土地や建物などの経済価値を鑑定する国家資格が、「不動産鑑定士」です。今回はこの不動産鑑定士とはどんな資格か、具体的な仕事内容や資格の取得方法、取得のメリットなどを紹介していきます。
不動産鑑定士とは、どんな資格?
不動産鑑定士とは、依頼人の「土地を売りたい・貸したい・贈与したい」などの要望に応じて土地・建物といった不動産を鑑定し、経済価値を判定しその結果と価額を提示する専門家です。

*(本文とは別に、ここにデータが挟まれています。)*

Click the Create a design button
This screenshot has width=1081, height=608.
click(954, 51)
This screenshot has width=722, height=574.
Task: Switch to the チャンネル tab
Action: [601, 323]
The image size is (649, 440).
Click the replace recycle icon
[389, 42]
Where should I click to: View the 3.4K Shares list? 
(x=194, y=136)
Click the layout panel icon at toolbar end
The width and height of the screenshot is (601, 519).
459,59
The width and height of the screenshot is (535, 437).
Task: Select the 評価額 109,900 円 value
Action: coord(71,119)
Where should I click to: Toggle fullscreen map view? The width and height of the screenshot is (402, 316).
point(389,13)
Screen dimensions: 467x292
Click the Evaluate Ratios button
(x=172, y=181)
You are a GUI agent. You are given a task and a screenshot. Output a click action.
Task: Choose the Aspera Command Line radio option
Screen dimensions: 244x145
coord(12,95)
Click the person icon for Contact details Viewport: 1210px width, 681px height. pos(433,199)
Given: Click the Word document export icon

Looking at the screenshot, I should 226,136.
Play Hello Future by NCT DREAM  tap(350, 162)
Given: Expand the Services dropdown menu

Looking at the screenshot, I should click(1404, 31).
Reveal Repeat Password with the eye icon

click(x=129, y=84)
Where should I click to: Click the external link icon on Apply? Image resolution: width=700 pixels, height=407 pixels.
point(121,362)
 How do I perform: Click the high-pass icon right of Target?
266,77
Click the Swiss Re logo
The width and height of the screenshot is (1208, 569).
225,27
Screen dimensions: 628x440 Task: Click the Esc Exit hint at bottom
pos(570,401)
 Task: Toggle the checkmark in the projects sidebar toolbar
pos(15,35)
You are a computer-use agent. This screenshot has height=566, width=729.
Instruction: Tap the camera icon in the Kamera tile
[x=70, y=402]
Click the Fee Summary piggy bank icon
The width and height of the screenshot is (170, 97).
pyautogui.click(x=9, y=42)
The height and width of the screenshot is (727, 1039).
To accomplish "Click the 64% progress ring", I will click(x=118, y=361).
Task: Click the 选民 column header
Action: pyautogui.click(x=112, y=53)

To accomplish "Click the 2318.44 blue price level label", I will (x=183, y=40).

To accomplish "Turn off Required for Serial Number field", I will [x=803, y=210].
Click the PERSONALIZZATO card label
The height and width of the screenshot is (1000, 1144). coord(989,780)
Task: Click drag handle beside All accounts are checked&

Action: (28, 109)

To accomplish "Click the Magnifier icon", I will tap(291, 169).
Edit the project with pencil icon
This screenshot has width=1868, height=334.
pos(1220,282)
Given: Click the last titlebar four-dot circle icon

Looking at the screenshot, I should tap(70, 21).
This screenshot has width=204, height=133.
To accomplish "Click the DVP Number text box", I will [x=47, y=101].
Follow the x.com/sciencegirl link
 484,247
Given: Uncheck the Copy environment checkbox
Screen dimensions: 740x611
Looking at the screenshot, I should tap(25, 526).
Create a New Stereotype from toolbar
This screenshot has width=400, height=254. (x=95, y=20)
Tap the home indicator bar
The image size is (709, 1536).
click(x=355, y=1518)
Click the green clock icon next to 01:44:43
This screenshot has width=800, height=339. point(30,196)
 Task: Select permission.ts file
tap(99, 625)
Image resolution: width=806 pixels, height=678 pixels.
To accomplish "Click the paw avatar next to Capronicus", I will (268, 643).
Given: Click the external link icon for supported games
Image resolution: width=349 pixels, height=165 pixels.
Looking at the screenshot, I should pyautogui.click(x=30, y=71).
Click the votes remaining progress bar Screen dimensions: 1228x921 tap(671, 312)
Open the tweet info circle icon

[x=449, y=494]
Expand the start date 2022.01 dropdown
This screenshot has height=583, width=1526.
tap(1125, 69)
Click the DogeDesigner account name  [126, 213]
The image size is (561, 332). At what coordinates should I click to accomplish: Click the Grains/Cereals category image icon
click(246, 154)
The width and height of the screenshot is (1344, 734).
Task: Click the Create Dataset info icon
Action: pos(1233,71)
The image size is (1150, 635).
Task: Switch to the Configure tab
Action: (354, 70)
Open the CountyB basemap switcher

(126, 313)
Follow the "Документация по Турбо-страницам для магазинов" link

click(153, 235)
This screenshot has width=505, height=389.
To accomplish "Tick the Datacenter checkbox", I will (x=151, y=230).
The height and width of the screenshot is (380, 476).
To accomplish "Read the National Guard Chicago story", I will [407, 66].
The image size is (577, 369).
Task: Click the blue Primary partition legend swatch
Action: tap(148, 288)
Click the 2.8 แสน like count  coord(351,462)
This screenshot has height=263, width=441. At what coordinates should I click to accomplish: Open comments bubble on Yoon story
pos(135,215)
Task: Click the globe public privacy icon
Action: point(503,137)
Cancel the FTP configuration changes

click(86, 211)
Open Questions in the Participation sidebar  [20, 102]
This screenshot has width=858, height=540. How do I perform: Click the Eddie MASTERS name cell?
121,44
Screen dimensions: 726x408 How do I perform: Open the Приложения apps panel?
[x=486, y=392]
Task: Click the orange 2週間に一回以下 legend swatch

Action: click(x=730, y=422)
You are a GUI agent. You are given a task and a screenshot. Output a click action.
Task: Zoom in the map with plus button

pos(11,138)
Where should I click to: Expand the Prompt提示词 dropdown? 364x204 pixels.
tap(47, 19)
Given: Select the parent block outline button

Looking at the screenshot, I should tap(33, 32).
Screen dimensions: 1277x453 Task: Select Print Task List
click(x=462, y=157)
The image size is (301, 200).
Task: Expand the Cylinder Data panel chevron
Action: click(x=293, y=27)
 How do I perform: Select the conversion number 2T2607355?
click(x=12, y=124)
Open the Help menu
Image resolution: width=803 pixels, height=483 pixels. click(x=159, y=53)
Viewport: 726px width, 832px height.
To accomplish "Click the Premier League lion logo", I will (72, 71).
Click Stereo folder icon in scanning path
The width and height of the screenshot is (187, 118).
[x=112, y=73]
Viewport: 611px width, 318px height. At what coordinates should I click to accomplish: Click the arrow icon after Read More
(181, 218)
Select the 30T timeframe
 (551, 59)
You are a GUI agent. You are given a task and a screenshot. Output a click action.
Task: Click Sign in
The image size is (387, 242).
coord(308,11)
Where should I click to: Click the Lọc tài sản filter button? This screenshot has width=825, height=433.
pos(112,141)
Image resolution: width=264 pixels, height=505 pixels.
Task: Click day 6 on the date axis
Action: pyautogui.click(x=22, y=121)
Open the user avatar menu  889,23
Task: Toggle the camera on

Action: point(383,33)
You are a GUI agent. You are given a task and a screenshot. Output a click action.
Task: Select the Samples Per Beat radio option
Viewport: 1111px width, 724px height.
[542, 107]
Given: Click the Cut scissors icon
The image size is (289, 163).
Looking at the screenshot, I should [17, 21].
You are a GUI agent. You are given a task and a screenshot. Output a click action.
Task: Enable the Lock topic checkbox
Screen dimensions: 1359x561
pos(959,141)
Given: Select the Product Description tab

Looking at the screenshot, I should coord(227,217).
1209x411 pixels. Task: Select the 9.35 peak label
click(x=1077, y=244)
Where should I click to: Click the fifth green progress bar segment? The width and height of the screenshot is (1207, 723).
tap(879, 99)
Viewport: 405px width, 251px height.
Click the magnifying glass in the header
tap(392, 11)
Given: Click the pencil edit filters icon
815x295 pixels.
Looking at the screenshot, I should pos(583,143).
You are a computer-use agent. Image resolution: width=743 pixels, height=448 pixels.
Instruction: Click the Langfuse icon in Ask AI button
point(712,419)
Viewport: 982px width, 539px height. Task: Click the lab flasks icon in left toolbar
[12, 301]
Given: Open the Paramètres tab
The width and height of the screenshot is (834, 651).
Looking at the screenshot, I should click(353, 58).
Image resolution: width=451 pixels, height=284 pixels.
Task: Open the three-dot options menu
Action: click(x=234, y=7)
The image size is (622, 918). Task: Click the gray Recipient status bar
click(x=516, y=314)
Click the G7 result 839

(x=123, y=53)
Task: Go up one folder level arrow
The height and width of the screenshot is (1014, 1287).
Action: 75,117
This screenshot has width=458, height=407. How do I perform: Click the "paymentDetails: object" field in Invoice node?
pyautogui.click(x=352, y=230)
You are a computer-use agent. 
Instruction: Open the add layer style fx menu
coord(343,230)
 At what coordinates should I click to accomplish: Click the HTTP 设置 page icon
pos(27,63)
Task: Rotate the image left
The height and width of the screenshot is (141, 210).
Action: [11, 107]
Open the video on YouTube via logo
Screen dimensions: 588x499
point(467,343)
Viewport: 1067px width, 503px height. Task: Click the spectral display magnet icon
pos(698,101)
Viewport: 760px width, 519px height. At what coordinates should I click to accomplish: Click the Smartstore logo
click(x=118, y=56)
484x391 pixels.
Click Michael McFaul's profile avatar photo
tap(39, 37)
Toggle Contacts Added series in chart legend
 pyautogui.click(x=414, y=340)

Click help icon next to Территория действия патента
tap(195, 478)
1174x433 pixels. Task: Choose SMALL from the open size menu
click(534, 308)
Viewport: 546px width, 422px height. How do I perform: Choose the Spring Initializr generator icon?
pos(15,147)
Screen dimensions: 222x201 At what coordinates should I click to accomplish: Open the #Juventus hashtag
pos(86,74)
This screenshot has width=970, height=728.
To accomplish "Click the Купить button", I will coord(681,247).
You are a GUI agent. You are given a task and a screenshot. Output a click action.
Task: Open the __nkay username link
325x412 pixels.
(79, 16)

国家資格の一つで、不動産の鑑定だけでなく、法律に関する相談への対応や、土地の有効な使い方についてのコンサルティングも行います。
不動産鑑定士の具体的な仕事内容は、以下の通りです。
- 不動産鑑定評価業務
- 登記情報や固定資産評価といった公的情報や関係法令を調査するとともに、現地調査や聞き込みなどのフィールドワークも行い、不動産情報を収集・解析します。その上で「不動産鑑定評価書」に取りまとめ、土地や建物の価値を的確に評価します。
- コンサルティング業務
- 立地や周辺環境、建物の構造、時代ごとの需要などを調査し、不動産を所有するオーナーに対し最適な利用法をアドバイスします。
学ぶ知識・技術
不動産鑑定士になるには、不動産鑑定士試験に合格した後、1〜2年の実務修習を経る必要があります。この過程で、下記の知識・技術を習得することになります。
- 短答式試験(マークシート)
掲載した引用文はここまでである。